## [Actions to take]
[1] In the AWS Nova package page, which voice is listed as the default?
[2] Carry on writing the AWS Nova package page from its last line.

@gravityai-dev/aws-nova

v1.2.3

Published

a month ago

AWS Nova integration for Gravity workflow system

0High
0Medium
0Low

@gravityai-dev/aws-nova

Multimodal speech generation with AWS Nova Sonic - Support for both text-to-speech and speech-to-speech with real-time streaming.

Features

🎤 Speech-to-Speech - Process audio input and generate speech responses
🔤 Text-to-Speech - Convert text to natural-sounding speech
🌊 Real-time Streaming - Stream audio chunks as they're generated
🔧 Tool Integration - Support for function calling and RAG tools
🎭 Multiple Voices - 11 different voices with accent support
📊 Usage Analytics - Token counting and performance metrics
🔄 Redis Integration - Real-time audio publishing to Redis streams
🔇 Audio Feedback Prevention - Automatic microphone muting during playback
🛡️ Error Recovery - Automatic cleanup events for robust session management
🎵 Smooth Playback - Server and client-side audio buffering

Quick Start

Installation

npm install @gravityai-dev/aws-nova

Basic Usage

import { NovaSpeechService } from '@gravityai-dev/aws-nova';

const service = new NovaSpeechService();

// Text-to-speech
const result = await service.generateSpeechStream({
  systemPrompt: "You are a helpful assistant.",
  voice: "tiffany",
  temperature: 0.7,
  redisChannel: "audio-stream"
}, metadata, context);

console.log(`Generated ${result.chunk_count} audio chunks`);

Speech-to-Speech

// Process audio input (Base64 encoded PCM)
const result = await service.generateSpeechStream({
  audioInput: base64AudioData, // 16kHz, 16-bit, mono PCM
  systemPrompt: "Respond conversationally",
  voice: "matthew"
}, metadata, context);

console.log("Transcription:", result.transcription);
console.log("Response:", result.assistantResponse);

Available Voices

Choose from 11 different voices with regional accents:

| Voice | Gender | Accent | Description | |-------|--------|--------|-------------| | tiffany | Female | American | Default, clear and professional | | matthew | Male | American | Warm and conversational | | amy | Female | American | Friendly and approachable | | ambre | Female | French | Elegant French accent | | florian | Male | German | Professional German accent | | beatrice | Female | Italian | Melodic Italian accent | | lorenzo | Male | Italian | Rich Italian accent | | greta | Female | Swedish | Clear Swedish accent | | lennart | Male | Swedish | Distinctive Swedish accent | | lupe | Female | Spanish | Vibrant Spanish accent | | carlos | Male | Spanish | Confident Spanish accent |

Configuration Options

interface NovaSpeechConfig {
  systemPrompt?: string;     // System instructions
  audioInput?: string;       // Base64 PCM audio (16kHz, 16-bit, mono)

## [Collected material]

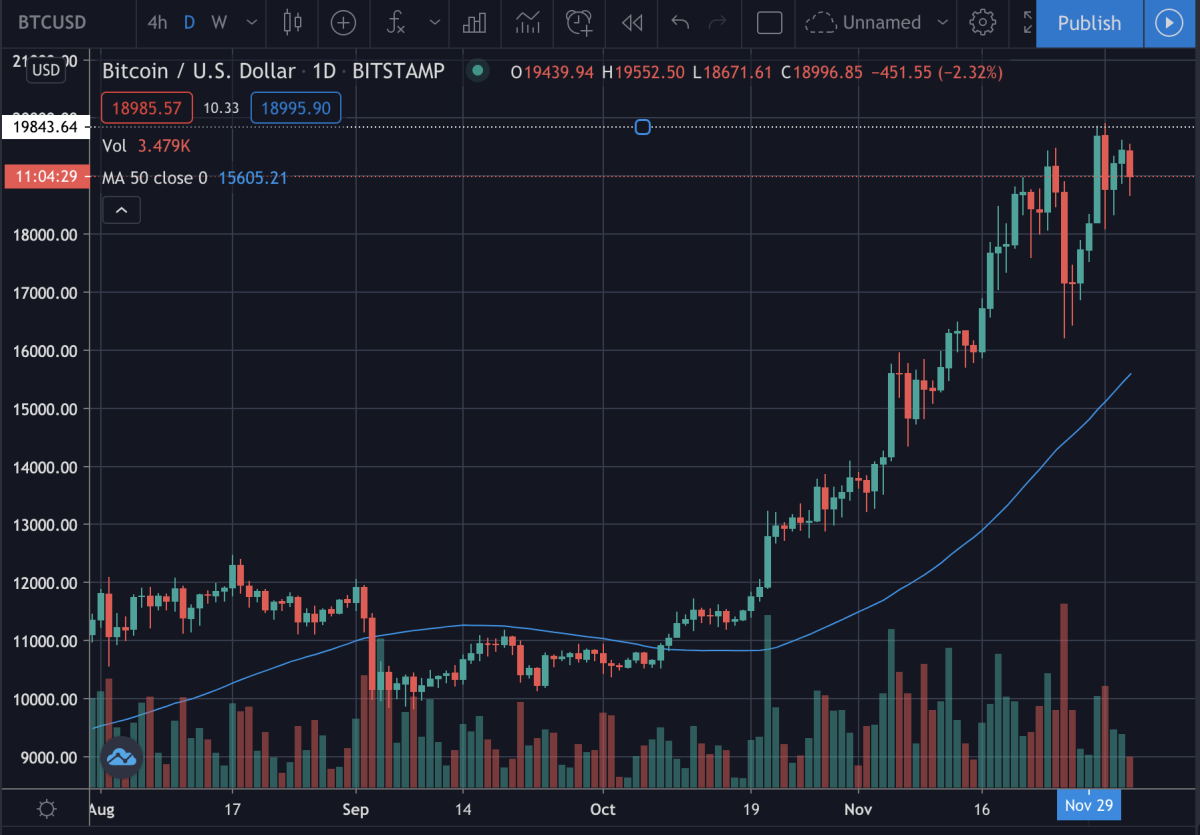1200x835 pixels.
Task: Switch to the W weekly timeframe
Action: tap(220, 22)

## [Outputs by task]
[1] Tiffany, a female voice with an American accent, is the default.

[2]
  voice?: string;           // Voice selection (default: "tiffany")
  temperature?: number;     // Generation creativity (0-1)
  topP?: number;           // Nucleus sampling (0-1)
  redisChannel?: string;   // Redis channel for audio streaming
  conversationHistory?: Array<{role: string, content: string}>;
  toolResponse?: any[];    // Tool/RAG responses
  controlSignal?: string;  // "START_CALL" | "STOP"
}

Real-time Audio Streaming Architecture

Control Flow vs Data Flow Separation

The Nova Speech integration uses a clean separation between control signals and audio data:

Control Signals (via GraphQL)

START_CALL - Initiates workflow and Nova session
END_CALL - Terminates session and cleanup

Data Flow (Direct Redis Streaming)

Audio chunks stream directly to Redis Audio-Stream channel
Bypasses GraphQL for real-time performance
No buffering overhead - immediate streaming

Streaming Sequence

1. Client → GraphQL: START_CALL
2. Server → Workflow → Nova: Initialize session
3. Nova → Redis: Publishes AUDIO_SESSION_READY
4. Client: Waits for AUDIO_SESSION_READY signal
5. Client → Redis: Streams audio chunks directly
6. Nova → Redis: Publishes audio responses
7. Client → GraphQL: END_CALL (when done)

Audio Channel Format

// Incoming audio to Nova (Audio-Stream channel)
{
  chatId: string,
  nodeId: `${nodeId}-${workflowId}`, // e.g., "awsnovaspeech1-workflow_123"
  workflowId: string,
  audioData: string,  // Base64 PCM audio
  action: "SEND_AUDIO" | "START_AUDIO_SEGMENT" | "END_AUDIO_SEGMENT",
  timestamp: number
}

// Outgoing audio from Nova (AI Results channel)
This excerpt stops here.